*WRITTEN EXERCISE 1*:
Lay out the records, everything from the line containing "Send the email with the blue arrow button" down to the line containing "pos(270,107)", as a Markdown table with the columns Row and Line, leaving out blank lines.

*PAGE*:
* start *
# Man centered Christianity



## pm (Sep 14, 2008)

Seems to me, many of today's modern preachers dwell on what God can do for us. Give us power, make us rich, give us joy, ease our pain, etc, etc, etc.

But my Bible says it is all about God, His glory, praise, worship.

I don't know when this "man centered" trend started.

I would appreciate comments on when or by whom this all started.

My only thought is possibly by Charles Finny around 1840.
If you are a fan of Finny, forgive me, and please correct me.


----------



## Pergamum (Sep 14, 2008)

_Come unto me all who labor and are heavy-ladena dn I will give you rest...._

It seems that we ought not to separate Christ and his benefits.


But, 

many current preachers seem to only preach the benefits without Christ.


----------



## ManleyBeasley (Sep 14, 2008)

It may go to Finny, I'm really not sure where it started. We have to start preaching coming to Christ for Christ's sake again. When calling people to come to Christ for reasons other than Christ we are exhorting them to come to Christ to receive thier idols. God Himself IS the attractiveness of the gospel.


----------



## DMcFadden (Sep 14, 2008)

Today's preaching tends towards what Luther decried in his 28 (theological) Theses (not the 12 philosophical ones) in the April 26, 1518 Heidelberg Disputation as a "Theology of Glory," emphasizing power, success, benefits for us, the work of Christ as a "added" something to make up for whatever deficiencies we might have. Luther posited a "Theology of the Cross," finding God in the weakness and ugliness of the cross and the foolishness of the Gospel. For Luther, the beginning point is the inability of the will and the law to advance us with God.

If this is the case, then the tendency to flatter and tickle the ears of the listeners is an old phenom indeed. If you want to ask how did the high minded, God-centered theology of the Puritans and of Jonathan Edwards (an honorary Puritan even if he did come decades later!) degenerate into the sappy, sentimental, sugary stuff of today . . . well then, look at Charles Grandison Finney and his application of scientific efficiency to the use of "means" to reach people. Practically all of the most odious features of broad evangelicalism are merely the "fruit of the root" of Finney. But, I would contend, as a comparison with Luther's EARLY theology (1518, just six months after the 95 Theses on the Wittenberg door) shows, Reformation*al* Christianity is 180 degrees off of most of today's Protestantism.
* end *
*WRITTEN EXERCISE 2*:
Answer these questions on the forum thread about man-centered Christianity.
(a) Whom does the opening post suggest as the possible starting point of the trend, and around what year?
(b) According to the post by Pergamum, what do many current preachers seem to preach?
(c) On what date was the Heidelberg Disputation mentioned in the last post held?

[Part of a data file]
* start *
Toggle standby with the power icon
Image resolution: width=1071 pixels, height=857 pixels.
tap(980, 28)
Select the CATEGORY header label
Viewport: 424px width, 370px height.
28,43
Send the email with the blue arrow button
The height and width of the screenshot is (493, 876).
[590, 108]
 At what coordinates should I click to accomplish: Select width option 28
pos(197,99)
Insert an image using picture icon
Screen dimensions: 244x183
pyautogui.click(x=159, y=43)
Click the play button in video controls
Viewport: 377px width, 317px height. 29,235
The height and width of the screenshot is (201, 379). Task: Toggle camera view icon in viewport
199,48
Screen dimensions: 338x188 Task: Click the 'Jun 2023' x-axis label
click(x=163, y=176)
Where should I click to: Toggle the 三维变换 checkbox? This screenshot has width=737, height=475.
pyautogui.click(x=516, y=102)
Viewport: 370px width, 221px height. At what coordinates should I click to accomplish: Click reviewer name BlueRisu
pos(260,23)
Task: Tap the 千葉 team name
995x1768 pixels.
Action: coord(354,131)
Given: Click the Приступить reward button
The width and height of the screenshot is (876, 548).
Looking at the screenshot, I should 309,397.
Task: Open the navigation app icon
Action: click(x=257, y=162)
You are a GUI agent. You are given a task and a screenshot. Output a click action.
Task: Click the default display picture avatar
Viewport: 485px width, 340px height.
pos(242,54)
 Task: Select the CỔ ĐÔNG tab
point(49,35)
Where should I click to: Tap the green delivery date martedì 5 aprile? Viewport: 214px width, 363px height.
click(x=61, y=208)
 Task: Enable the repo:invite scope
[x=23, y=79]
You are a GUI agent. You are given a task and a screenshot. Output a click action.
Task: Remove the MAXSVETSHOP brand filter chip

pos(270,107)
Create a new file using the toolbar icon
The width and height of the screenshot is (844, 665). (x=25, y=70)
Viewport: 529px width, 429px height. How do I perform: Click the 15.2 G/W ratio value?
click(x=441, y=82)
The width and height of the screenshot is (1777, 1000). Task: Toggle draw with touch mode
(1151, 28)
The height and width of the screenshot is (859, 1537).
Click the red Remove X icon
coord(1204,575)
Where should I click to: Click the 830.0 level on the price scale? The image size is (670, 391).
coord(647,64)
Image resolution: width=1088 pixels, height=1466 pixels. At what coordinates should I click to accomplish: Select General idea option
* end *
*WORKED ANSWER 1*:
| Row | Line |
|---|---|
| 1 | Send the email with the blue arrow button |
| 2 | The height and width of the screenshot is (493, 876). |
| 3 | [590, 108] |
| 4 |  At what coordinates should I click to accomplish: Select width option 28 |
| 5 | pos(197,99) |
| 6 | Insert an image using picture icon |
| 7 | Screen dimensions: 244x183 |
| 8 | pyautogui.click(x=159, y=43) |
| 9 | Click the play button in video controls |
| 10 | Viewport: 377px width, 317px height. 29,235 |
| 11 | The height and width of the screenshot is (201, 379). Task: Toggle camera view icon in viewport |
| 12 | 199,48 |
| 13 | Screen dimensions: 338x188 Task: Click the 'Jun 2023' x-axis label |
| 14 | click(x=163, y=176) |
| 15 | Where should I click to: Toggle the 三维变换 checkbox? This screenshot has width=737, height=475. |
| 16 | pyautogui.click(x=516, y=102) |
| 17 | Viewport: 370px width, 221px height. At what coordinates should I click to accomplish: Click reviewer name BlueRisu |
| 18 | pos(260,23) |
| 19 | Task: Tap the 千葉 team name |
| 20 | 995x1768 pixels. |
| 21 | Action: coord(354,131) |
| 22 | Given: Click the Приступить reward button |
| 23 | The width and height of the screenshot is (876, 548). |
| 24 | Looking at the screenshot, I should 309,397. |
| 25 | Task: Open the navigation app icon |
| 26 | Action: click(x=257, y=162) |
| 27 | You are a GUI agent. You are given a task and a screenshot. Output a click action. |
| 28 | Task: Click the default display picture avatar |
| 29 | Viewport: 485px width, 340px height. |
| 30 | pos(242,54) |
| 31 |  Task: Select the CỔ ĐÔNG tab |
| 32 | point(49,35) |
| 33 | Where should I click to: Tap the green delivery date martedì 5 aprile? Viewport: 214px width, 363px height. |
| 34 | click(x=61, y=208) |
| 35 |  Task: Enable the repo:invite scope |
| 36 | [x=23, y=79] |
| 37 | You are a GUI agent. You are given a task and a screenshot. Output a click action. |
| 38 | Task: Remove the MAXSVETSHOP brand filter chip |
| 39 | pos(270,107) |

*WORKED ANSWER 2*:
(a) Charles Finny, around 1840.
(b) Only the benefits without Christ.
(c) April 26, 1518.